Have you ever stopped to think about how we evaluate the performance of Large Language Models (LLMs)? It’s a bit mind-boggling, really. We’re using AI to judge AI, which has led to a messy feedback loop. But there might be a way out of this cycle.
The problem is that when we want to validate an LLM, we use another LLM to evaluate it. It’s like asking a student to grade their own homework – except the student is also grading everyone else’s homework too. I’ve been running experiments, and the results are concerning.
For one, evaluating large datasets with LLMs is expensive. The results are also inconsistent, with the same input producing wildly different outputs. Smaller models produce garbage, and manual validation is still needed. It’s clear that we need a better approach.
Even the big players are stuck in this loop. I recently watched a presentation by Mistral.AI, where they admitted to relying on LLM-as-judge to validate their models. Their ‘gold standard’ is manual validation, but they can only afford it for one checkpoint.

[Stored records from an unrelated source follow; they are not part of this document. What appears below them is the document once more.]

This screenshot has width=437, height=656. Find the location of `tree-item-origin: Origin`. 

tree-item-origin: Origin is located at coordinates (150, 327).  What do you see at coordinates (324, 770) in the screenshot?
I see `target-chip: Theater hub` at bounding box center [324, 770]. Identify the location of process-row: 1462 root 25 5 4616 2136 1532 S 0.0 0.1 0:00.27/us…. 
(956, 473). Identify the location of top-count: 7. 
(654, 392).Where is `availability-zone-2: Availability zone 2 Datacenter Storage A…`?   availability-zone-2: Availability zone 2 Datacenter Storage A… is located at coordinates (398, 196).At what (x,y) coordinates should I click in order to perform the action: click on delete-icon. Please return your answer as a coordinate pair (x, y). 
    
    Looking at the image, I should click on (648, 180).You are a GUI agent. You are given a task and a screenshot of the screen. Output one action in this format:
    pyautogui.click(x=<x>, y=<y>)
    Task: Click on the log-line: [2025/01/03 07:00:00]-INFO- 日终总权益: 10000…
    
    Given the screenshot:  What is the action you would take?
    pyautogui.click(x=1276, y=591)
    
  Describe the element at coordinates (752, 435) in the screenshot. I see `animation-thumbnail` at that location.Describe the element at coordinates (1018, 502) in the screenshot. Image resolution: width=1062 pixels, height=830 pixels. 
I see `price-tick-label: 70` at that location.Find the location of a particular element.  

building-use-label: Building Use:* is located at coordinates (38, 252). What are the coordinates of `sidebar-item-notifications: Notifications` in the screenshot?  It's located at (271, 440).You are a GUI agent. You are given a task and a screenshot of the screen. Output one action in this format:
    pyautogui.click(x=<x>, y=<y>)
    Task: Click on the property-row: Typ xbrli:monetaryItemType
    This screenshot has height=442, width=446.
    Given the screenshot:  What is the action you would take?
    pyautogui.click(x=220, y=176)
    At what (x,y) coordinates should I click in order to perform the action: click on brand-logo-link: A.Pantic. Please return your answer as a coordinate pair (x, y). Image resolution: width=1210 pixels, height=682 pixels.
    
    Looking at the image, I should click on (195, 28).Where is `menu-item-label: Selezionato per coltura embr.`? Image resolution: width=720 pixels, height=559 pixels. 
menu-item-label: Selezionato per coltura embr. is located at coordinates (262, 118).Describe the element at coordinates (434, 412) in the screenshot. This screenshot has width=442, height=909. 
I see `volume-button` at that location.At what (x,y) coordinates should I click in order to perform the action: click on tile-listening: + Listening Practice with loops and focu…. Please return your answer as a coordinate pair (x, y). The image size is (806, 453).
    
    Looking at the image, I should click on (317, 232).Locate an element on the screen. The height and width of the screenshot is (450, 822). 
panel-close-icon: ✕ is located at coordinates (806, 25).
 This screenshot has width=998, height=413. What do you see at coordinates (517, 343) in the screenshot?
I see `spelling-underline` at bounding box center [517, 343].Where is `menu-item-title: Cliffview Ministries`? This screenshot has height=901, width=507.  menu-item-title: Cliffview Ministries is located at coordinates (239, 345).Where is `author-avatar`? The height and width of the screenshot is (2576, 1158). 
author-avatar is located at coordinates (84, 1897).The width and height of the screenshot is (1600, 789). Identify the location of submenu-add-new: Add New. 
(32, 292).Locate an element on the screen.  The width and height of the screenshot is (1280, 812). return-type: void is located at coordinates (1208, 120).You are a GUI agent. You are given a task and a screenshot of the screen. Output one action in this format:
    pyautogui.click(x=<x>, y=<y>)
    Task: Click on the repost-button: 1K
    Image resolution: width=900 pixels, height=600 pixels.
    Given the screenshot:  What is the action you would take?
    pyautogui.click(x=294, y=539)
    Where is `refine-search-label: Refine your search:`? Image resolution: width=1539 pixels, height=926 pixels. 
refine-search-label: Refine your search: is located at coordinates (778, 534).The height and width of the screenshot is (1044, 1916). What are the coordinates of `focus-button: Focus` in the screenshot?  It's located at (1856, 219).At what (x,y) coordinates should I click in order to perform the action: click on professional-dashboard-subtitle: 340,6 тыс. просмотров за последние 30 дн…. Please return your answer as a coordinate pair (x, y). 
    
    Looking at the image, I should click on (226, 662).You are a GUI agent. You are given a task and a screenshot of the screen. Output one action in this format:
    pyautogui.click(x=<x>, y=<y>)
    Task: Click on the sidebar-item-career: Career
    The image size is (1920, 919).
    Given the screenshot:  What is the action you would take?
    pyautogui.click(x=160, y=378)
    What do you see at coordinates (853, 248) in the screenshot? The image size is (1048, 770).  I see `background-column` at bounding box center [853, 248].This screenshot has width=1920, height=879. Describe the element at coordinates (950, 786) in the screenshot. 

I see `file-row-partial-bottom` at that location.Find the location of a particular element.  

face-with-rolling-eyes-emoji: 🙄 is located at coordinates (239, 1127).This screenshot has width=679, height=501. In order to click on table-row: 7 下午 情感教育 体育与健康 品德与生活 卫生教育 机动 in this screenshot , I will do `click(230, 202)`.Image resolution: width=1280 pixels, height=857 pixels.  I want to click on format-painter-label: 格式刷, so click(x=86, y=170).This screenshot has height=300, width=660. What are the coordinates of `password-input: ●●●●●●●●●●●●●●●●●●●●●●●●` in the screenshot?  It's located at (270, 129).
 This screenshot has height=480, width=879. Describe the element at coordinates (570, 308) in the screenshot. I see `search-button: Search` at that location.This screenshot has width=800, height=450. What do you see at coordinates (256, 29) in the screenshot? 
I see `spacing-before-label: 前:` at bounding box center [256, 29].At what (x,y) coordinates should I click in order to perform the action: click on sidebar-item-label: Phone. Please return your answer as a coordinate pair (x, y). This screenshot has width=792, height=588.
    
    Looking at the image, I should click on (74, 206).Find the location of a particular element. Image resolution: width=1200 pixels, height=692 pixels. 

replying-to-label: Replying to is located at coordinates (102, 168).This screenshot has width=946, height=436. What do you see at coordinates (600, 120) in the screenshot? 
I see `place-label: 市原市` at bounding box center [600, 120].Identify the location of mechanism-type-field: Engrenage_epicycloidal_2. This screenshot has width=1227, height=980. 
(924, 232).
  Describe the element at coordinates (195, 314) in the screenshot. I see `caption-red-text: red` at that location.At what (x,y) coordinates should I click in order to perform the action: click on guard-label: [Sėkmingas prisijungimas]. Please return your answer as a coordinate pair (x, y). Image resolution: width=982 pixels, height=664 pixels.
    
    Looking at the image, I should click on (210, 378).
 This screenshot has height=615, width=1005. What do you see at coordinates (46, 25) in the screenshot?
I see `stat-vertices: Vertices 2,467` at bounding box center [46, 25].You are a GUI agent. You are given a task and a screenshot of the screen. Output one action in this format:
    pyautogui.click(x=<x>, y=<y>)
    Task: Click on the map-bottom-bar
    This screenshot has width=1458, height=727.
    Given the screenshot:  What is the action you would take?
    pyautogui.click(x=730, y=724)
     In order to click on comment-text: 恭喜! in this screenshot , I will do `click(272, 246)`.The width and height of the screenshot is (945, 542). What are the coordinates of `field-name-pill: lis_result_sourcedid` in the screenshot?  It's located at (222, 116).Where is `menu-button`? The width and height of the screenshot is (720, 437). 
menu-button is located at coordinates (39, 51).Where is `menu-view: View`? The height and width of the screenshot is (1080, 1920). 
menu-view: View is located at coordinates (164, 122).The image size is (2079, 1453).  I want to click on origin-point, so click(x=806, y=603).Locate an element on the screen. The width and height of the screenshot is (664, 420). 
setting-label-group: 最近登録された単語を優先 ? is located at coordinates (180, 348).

But there’s hope. I stumbled upon a research project called TruthEval that’s trying to break out of this cycle. They generate corrupted datasets to test whether LLM-as-judge can actually catch errors. The results show that other methods are more reliable than LLM-as-judge.
This isn’t just about evaluation; it’s about the entire AI ecosystem. We’re building systems that validate themselves, and when they fail, we use more of the same broken approach to fix them. It’s time to rethink our approach and find a way out of this feedback loop.
So, how do we break out of this cycle? Are there better evaluation methods we’re missing? Should we be focusing more on human-in-the-loop validation? Or is there a completely different approach we should be exploring?
I’m curious to hear your thoughts. Are you seeing the same issues in your work?